Repeat only the lines from the one containing "This screenshot has width=590, height=369." to the final line below, exactly as they read, and leave every picture out.
▼
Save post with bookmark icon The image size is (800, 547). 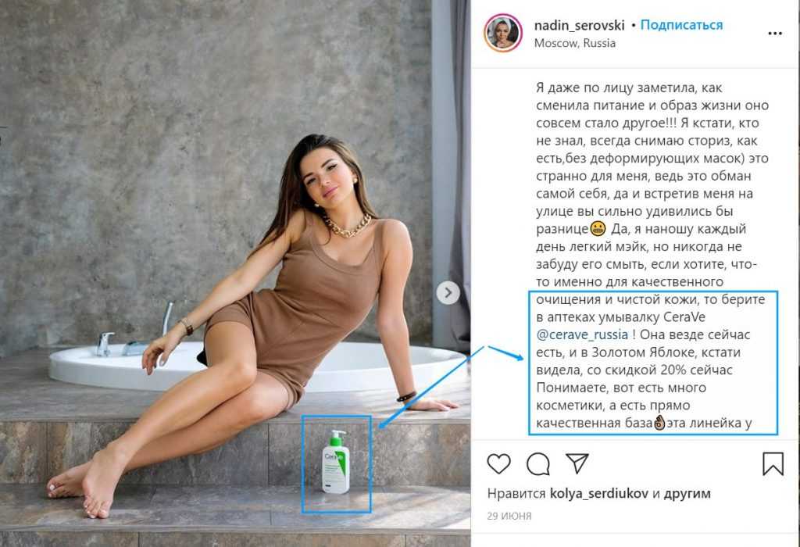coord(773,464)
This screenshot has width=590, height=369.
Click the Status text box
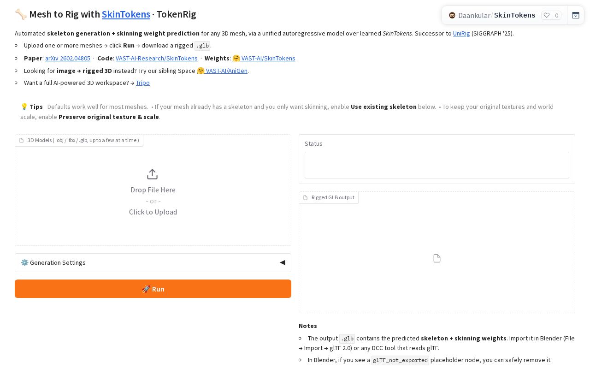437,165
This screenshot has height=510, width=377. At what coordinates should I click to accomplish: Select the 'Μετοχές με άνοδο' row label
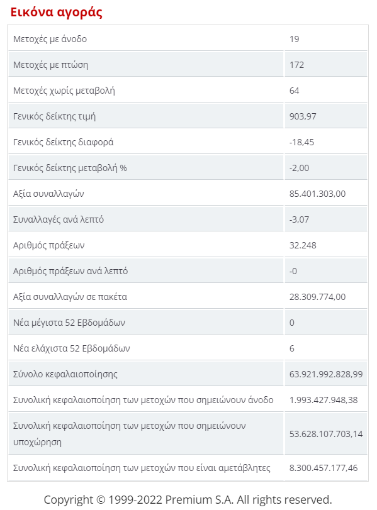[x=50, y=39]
▲
### Solved exercise
This screenshot has width=590, height=369.
Click the Status text box
437,165
This screenshot has height=510, width=377. At what coordinates should I click to accomplish: Select the 'Μετοχές με άνοδο' row label
[x=50, y=39]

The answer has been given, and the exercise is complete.